# [Task to carry out]
Each line from the one containing "You are a computer-use" to the end of the entries below is to be set down exactly; the pictures are not.

Data for this exercise START

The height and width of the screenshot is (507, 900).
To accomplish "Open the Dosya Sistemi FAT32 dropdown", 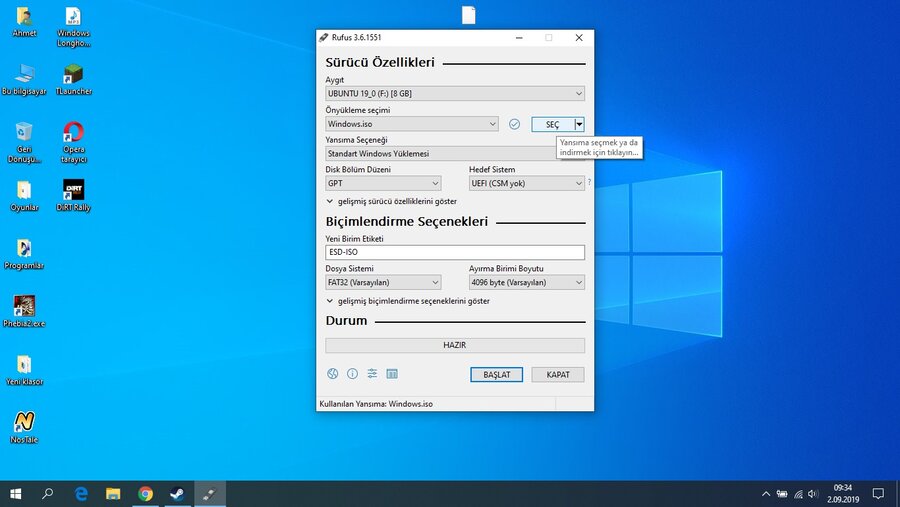I will (x=383, y=283).
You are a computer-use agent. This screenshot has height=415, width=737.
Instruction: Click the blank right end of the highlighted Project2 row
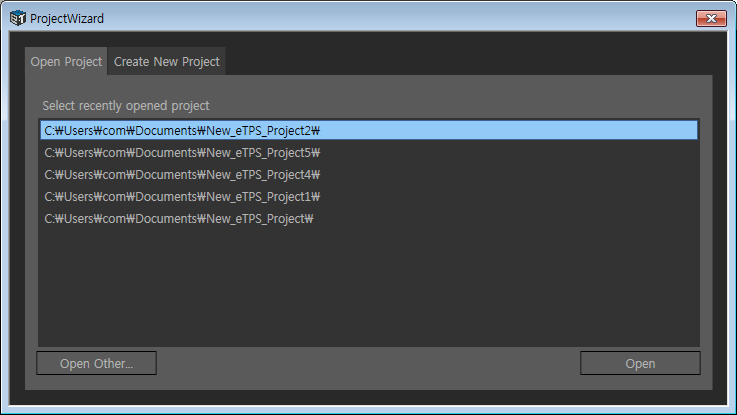[600, 130]
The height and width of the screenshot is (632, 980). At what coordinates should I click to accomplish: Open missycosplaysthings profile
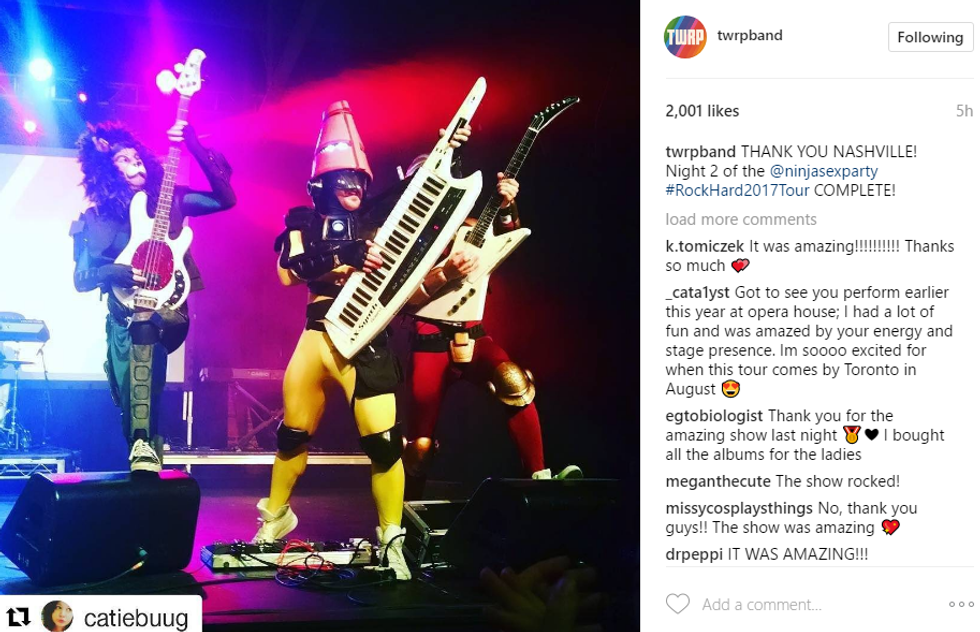point(739,508)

Data for this exercise END

# [Answer for the task]
You are a computer-use agent. This screenshot has height=415, width=737.
Instruction: Click the blank right end of the highlighted Project2 row
[600, 130]
The height and width of the screenshot is (632, 980). At what coordinates should I click to accomplish: Open missycosplaysthings profile
point(739,508)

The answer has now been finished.